Trinity 17, 8 October 2017, Fr Peter Wolton , United Benefice of Holland Park
Trinity 17 – Preached by Peter Wolton on 8 October 2017
There was once a preacher who was told he needed to be relevant. He was preaching about the parable of the Wicked Tenants in the Vineyard. So he gave an update on the grape harvest in France. Listen carefully. For 2017 he said, Bordeaux is a vintage of 2 halves. Sadly small producers severely hit by frost and yields are down 50%. The vineyards that avoided frost have a vintage of abundance; my friend who is a MW says nice but not great quality. You will be relieved to know that in Burgundy its good quality and yields are healthy.
And this brings me onto our readings this morning. The analogy of the vine and vineyard, symbolising Israel, is one of most used in both the Old and the New Testaments, culminating in Jesus stating “I am the true vine” in St. John’s Gospel. And it is through wine that we enter the beating heart of the sacred mystery of the Holy Eucharist. Our readings [this morning] from Isaiah and St. Matthew both tell of the hopes of the owner of the vineyard being dashed.
The readings are surprisingly relevant to today’s world as I shall come onto.
Isaiah opens with the excitement and deep love that is required to create a vineyard. The unqualified joy of the builder, reminiscent of that of a new father, turns to dismay; no beautiful tasting wine but bitter unquenchable liquid. “I expected it to yield grapes but it yielded wild grapes.”
In the Gospel, the tenants of the vineyard kill the owner’s slaves when they are sent to collect the produce. Eventually the owner decides to send his son. “They will respect my son.” he says. But the tenants kill the owner’s son.
Jesus’s parable, is I suggest, very contemporary. Today there are some who may reject the tenants’ actions but nevertheless sympathise with them. They might argue the owner had gone off to a foreign country – a non-resident absentee landlord.

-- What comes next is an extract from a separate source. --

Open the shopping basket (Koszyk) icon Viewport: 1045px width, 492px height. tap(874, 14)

Whilst others would say that it is the owner’s investment and endeavour that planted the vineyard, put a fence around it, dug a wine press in it, and built a watch-tower. And without an environment that supported such investment there would be no vineyard and no produce.

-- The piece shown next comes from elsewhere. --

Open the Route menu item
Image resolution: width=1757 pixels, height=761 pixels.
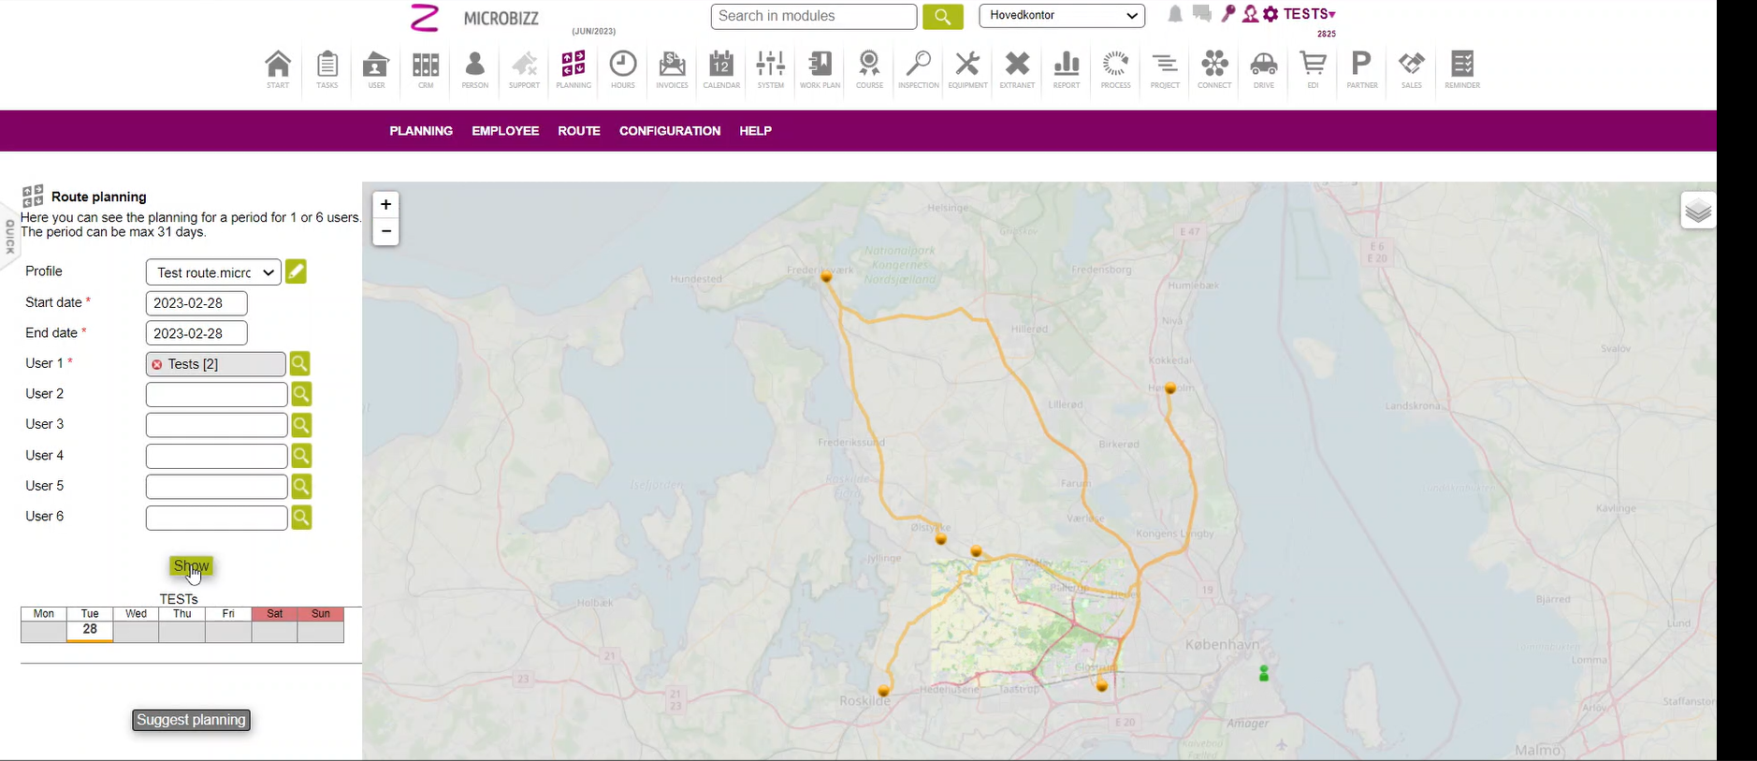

Or are perhaps the events in the vineyard analogous to those that have taken place in Catalonia this week (PAUSE) or Las Vegas this week, or in Zimbabwe? Or in any country where a harvest of wild grapes has caused multitudes to flee.
These events, these different opinions show we live in an age of increasing polarization, fermented by social media. We are aware of the technological revolution we are living through and how it has favoured consumers. But perhaps we are only becoming aware now of its polarizing influence.
Social media also gives everyone a say and a voice. For example: press or text “Like “or “1” if you support the tenants of the vineyard or RT (retweet) or press 2 if you back the landlord.
And with social media, everyone has a public profile. A much used phrase is “It’s good,” or “It’s not good for the brand – my personal brand.” Many people actively “manage their brand.” This is no longer the remit of so called “celebs” but anyone participating in the world of social media, which for people below 50 is just about everybody, needs to do this because our profiles can be rapidly assembled from publicly available information.
What can our creator God, who has made this world with the same love shown by the builders of the vineyards, what must our God be thinking as he watches this polarisation, this harvest of wild grapes? And how are we to break this cycle and make known the “true vine” –which is the only “brand” that matters, this God who wants His creation to bear good fruit?
Because it is the true vine, the true brand of surpassing love of God that provides true life. It is this love that can bridge this polarisation. It is our challenge to be mediators and bring about a harvest of beautiful succulent grapes.
I do not want to be seen as “good on diagnosis -poor on solutions.”
This week the church remembered St. Francis of Assisi who whilst praying in a semi derelict church distinctly heard the words “Go and rebuild my church.” And this led to a religious revival. We need a revival, a movement to rebuild the church.
The three steps in successful marketing are Awareness, Consideration and Action.
Let us make the world more aware of God’s love. Let us give more people the chance to consider whether the church is for them, to give them the chance to act. Let us remind ourselves of Philip’s reaction, having met Jesus, when he exhorted Nathaniel to “come and see.” Bring your friends to St. George’s and St. John’s – to experience the true vine.
We pray that we may yield good fruit in all we do.